*REQUIRED WORK*
Each line of the listing below that includes "certificate" must be copied.

*DATASET EXTRACT*

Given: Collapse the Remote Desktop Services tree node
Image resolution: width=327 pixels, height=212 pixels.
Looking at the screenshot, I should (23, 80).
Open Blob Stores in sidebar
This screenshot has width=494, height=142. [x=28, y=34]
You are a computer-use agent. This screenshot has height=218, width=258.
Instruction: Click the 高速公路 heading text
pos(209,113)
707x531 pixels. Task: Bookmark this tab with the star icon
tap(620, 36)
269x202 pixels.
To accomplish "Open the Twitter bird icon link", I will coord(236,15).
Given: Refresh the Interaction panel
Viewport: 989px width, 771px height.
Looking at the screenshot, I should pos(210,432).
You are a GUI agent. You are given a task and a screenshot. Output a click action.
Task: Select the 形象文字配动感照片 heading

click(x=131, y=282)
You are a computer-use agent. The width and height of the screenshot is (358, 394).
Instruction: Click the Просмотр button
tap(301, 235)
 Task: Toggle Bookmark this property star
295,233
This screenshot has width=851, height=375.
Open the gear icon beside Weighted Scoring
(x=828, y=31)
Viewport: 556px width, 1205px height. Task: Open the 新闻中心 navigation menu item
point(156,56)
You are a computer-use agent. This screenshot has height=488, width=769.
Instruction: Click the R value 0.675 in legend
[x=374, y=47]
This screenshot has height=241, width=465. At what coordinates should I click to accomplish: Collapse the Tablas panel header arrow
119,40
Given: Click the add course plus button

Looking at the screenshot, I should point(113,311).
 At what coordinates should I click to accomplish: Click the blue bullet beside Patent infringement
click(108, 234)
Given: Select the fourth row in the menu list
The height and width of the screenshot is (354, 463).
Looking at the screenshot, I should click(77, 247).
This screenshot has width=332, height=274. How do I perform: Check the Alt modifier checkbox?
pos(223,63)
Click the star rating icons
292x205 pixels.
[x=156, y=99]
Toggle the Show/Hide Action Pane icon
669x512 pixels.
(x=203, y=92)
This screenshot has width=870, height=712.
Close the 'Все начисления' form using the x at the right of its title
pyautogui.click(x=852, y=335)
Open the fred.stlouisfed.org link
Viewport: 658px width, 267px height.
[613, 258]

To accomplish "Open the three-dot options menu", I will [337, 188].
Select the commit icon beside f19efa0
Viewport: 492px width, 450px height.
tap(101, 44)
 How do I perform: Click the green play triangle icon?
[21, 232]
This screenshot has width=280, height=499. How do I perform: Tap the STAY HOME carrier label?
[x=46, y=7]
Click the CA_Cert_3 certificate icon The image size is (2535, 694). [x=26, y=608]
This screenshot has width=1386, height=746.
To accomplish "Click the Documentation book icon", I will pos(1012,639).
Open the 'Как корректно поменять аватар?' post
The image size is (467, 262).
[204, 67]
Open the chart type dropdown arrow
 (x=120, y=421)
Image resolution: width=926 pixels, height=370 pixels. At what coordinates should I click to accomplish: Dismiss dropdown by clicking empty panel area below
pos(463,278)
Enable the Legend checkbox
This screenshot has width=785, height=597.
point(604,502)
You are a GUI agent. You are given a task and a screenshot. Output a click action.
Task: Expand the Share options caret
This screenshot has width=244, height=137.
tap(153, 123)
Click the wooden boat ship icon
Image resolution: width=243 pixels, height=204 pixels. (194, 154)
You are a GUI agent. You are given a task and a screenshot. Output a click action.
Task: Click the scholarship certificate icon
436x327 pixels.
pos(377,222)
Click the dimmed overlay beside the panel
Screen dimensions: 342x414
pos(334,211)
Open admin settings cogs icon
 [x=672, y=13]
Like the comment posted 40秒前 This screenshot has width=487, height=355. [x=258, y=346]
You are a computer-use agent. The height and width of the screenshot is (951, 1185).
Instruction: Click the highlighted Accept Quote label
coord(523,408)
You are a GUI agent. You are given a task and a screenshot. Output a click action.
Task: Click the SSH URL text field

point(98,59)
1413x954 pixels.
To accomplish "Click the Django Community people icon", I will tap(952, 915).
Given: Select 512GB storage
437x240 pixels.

*EXERCISE RESULT*
Click the CA_Cert_3 certificate icon The image size is (2535, 694). [x=26, y=608]
Task: Click the scholarship certificate icon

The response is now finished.